The dash forward to the train, securely held in the saddle by the arms of their deliverers, was a secret joy to the children that seemed only too quickly over. The resistless gallop of the fiery mustangs, the rush of the night wind, the gathering darkness in which the distant wagons, now halted and facing them, looked like domed huts in the horizon—all these seemed but a delightful and fitting climax to the events of the day. In the sublime forgetfulness of youth, all they had gone through had left no embarrassing record behind it; they were willing to repeat their experiences on the morrow, confident of some equally happy end. And when Clarence, timidly reaching his hand towards the horse-hair reins lightly held by his companion, had them playfully yielded up to him by that hold and confident rider, the boy felt himself indeed a man.
But a greater surprise was in store for them. As they neared the wagons, now formed into a circle with a certain degree of military formality, they could see that the appointments of the strange party were larger and more liberal than their own, or indeed anything they had ever known of the kind.

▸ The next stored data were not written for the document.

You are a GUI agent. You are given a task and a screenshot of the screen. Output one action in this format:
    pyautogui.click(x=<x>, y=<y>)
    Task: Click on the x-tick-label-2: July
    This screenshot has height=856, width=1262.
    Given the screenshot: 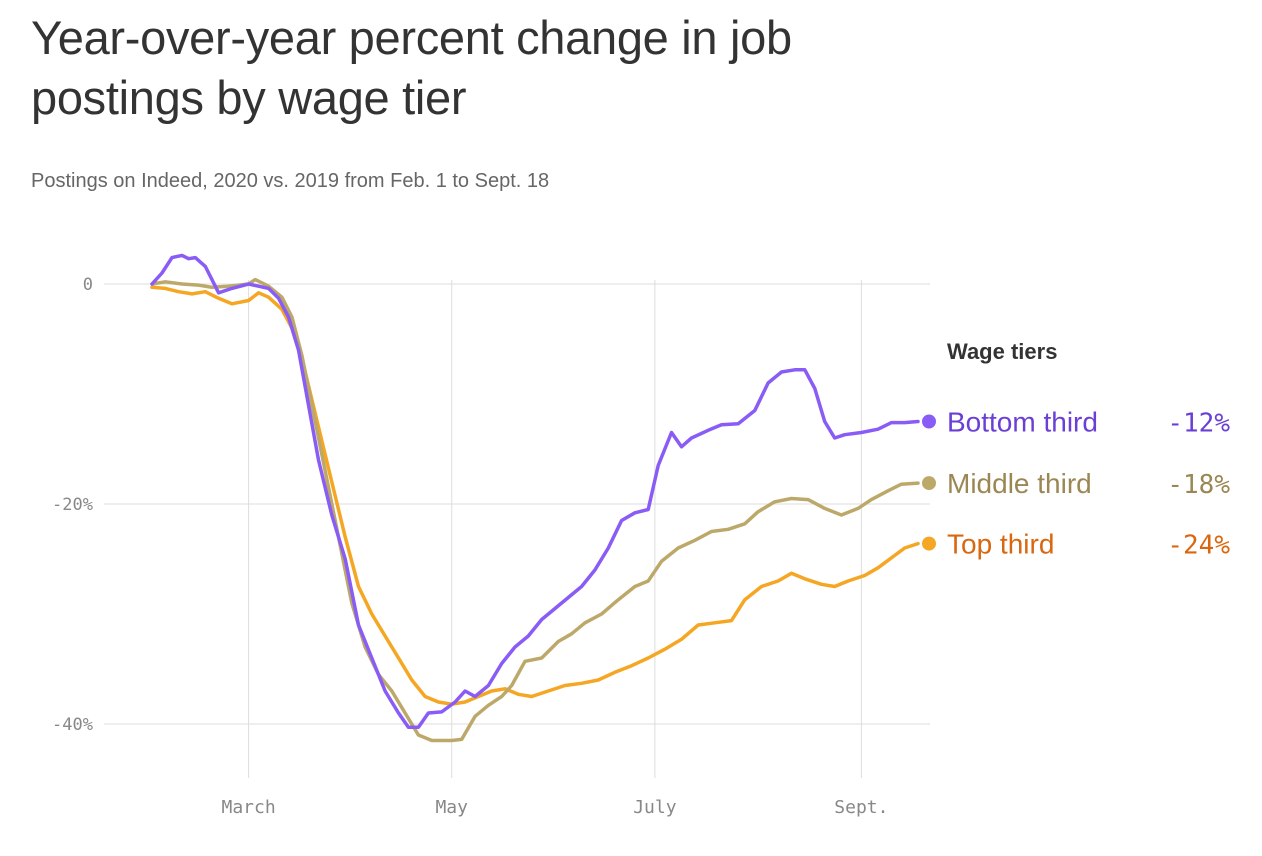 What is the action you would take?
    pyautogui.click(x=655, y=808)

Forty or fifty horses were tethered within the circle, and the camp fires were already blazing. Before one of them a large tent was erected, and through the parted flaps could be seen a table actually spread with a white cloth. Was it a school feast, or was this their ordinary household arrangement? Clarence and Susy thought of their own dinners, usually laid on bare boards beneath the sky, or under the low hood of the wagon in rainy weather, and marveled. And when they finally halted, and were lifted from their horses, and passed one wagon fitted up as a bedroom and another as a kitchen, they could only nudge each other with silent appreciation. But here again the difference already noted in the quality of the sensations of the two children was observable. Both were equally and agreeably surprised. But Susy’s wonder was merely the sense of novelty and inexperience, and a slight disbelief in the actual necessity of what she saw; while Clarence, whether from some previous general experience or peculiar temperament, had the conviction that what he saw here was the usual custom, and what he had known with the Silsbees was the novelty. The feeling was attended with a slight sense of wounded pride for Susy, as if her enthusiasm had exposed her to ridicule.

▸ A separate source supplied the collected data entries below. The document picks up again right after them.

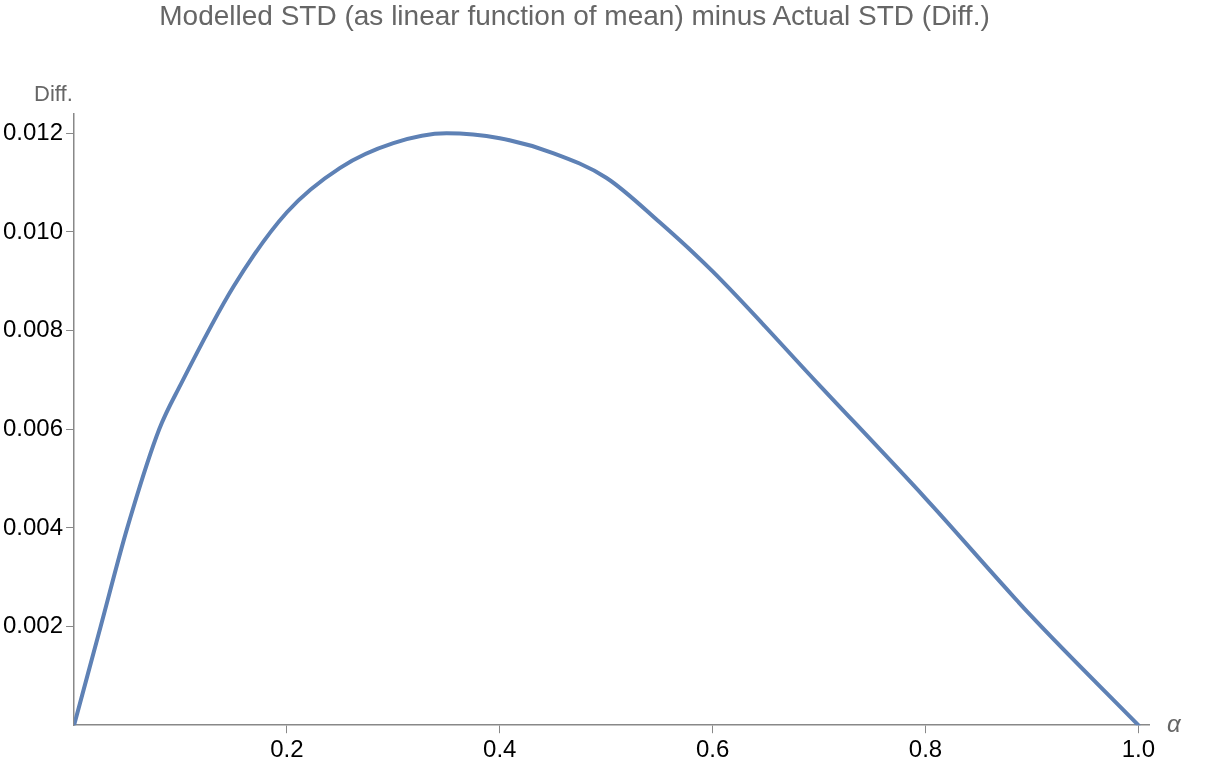  What do you see at coordinates (1138, 749) in the screenshot?
I see `x-tick-label: 1.0` at bounding box center [1138, 749].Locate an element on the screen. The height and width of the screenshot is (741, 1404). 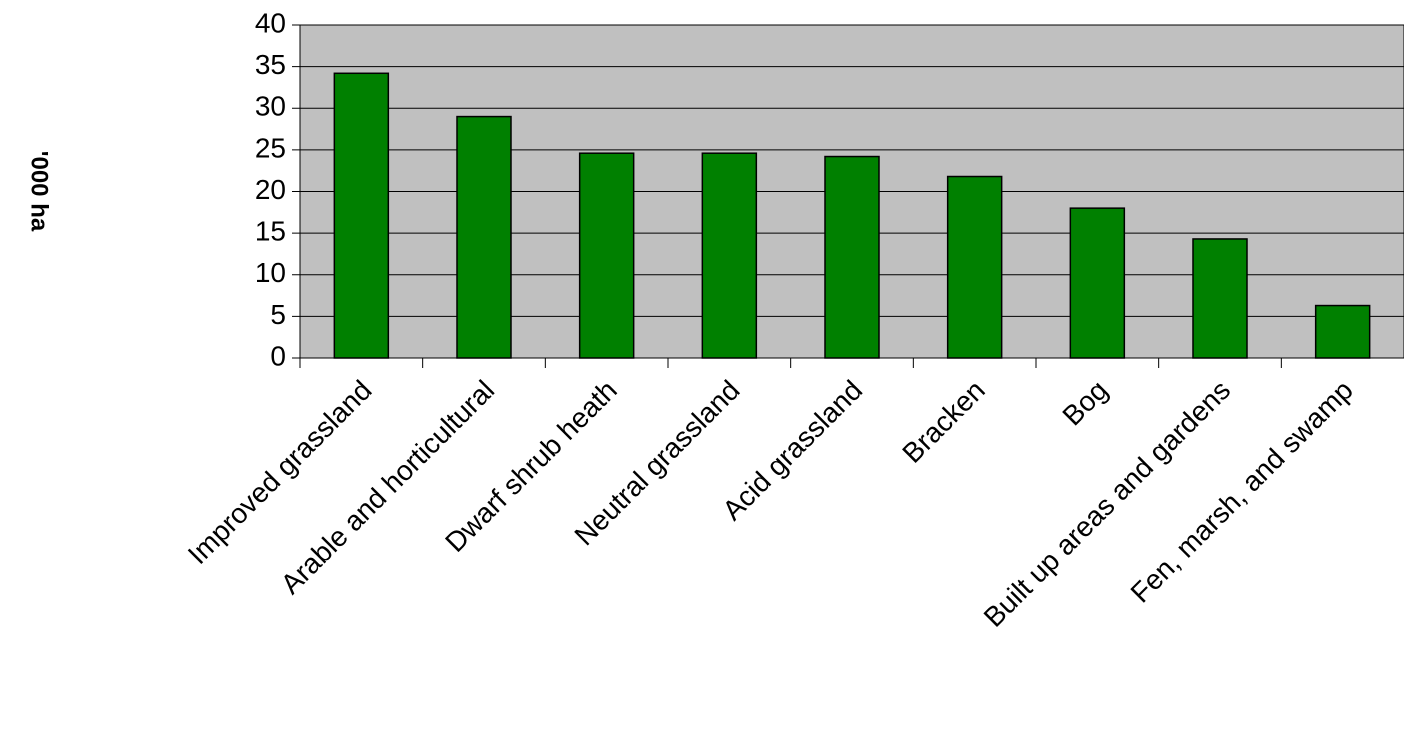
x-tick-label: Fen, marsh, and swamp is located at coordinates (1242, 491).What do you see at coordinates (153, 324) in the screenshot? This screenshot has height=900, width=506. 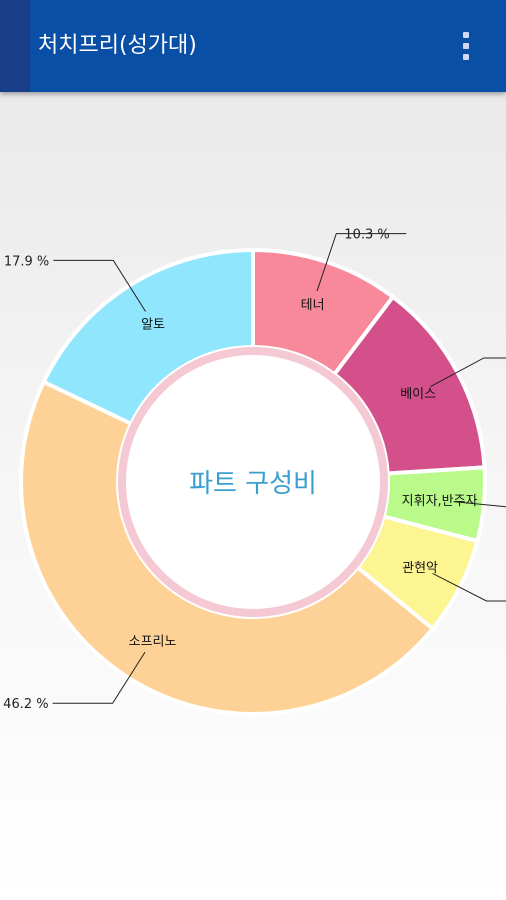 I see `slice-category-label: 알토` at bounding box center [153, 324].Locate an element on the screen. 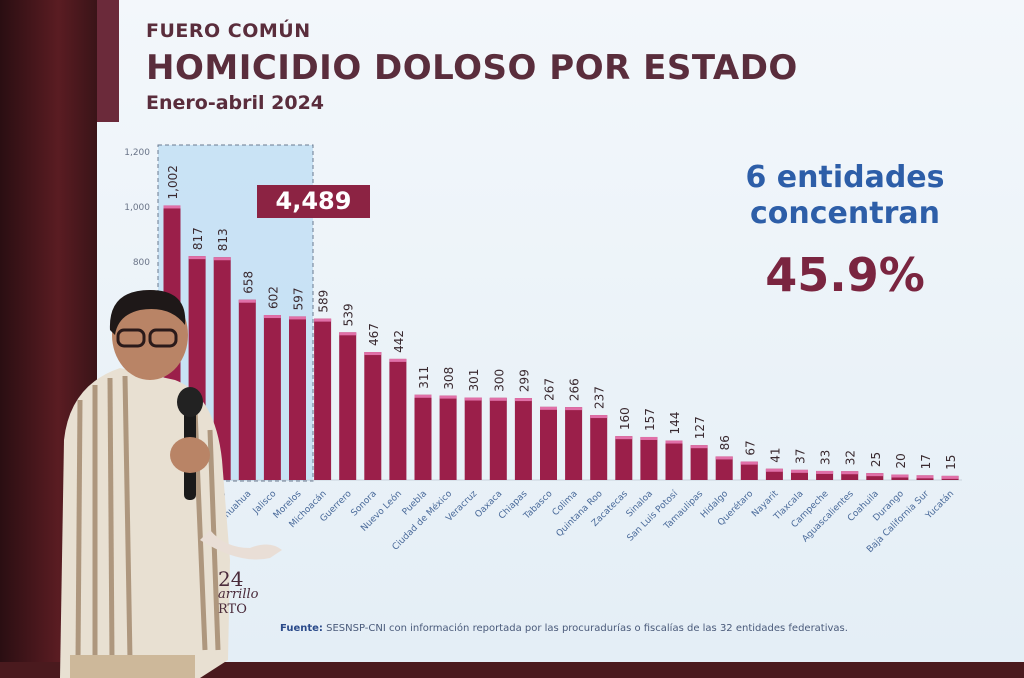 The image size is (1024, 678). value-label: 32 is located at coordinates (851, 458).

The man who had carried him, and seemed to be the head of the party, had already preceded them to the tent, and presently reappeared with a lady with whom he had exchanged a dozen hurried words. They seemed to refer to him and Susy; but Clarence was too much preoccupied with the fact that the lady was pretty, that her clothes were neat and thoroughly clean, that her hair was tidy and not rumpled, and that, although she wore an apron, it was as clean as her gown, and even had ribbons on it, to listen to what was said.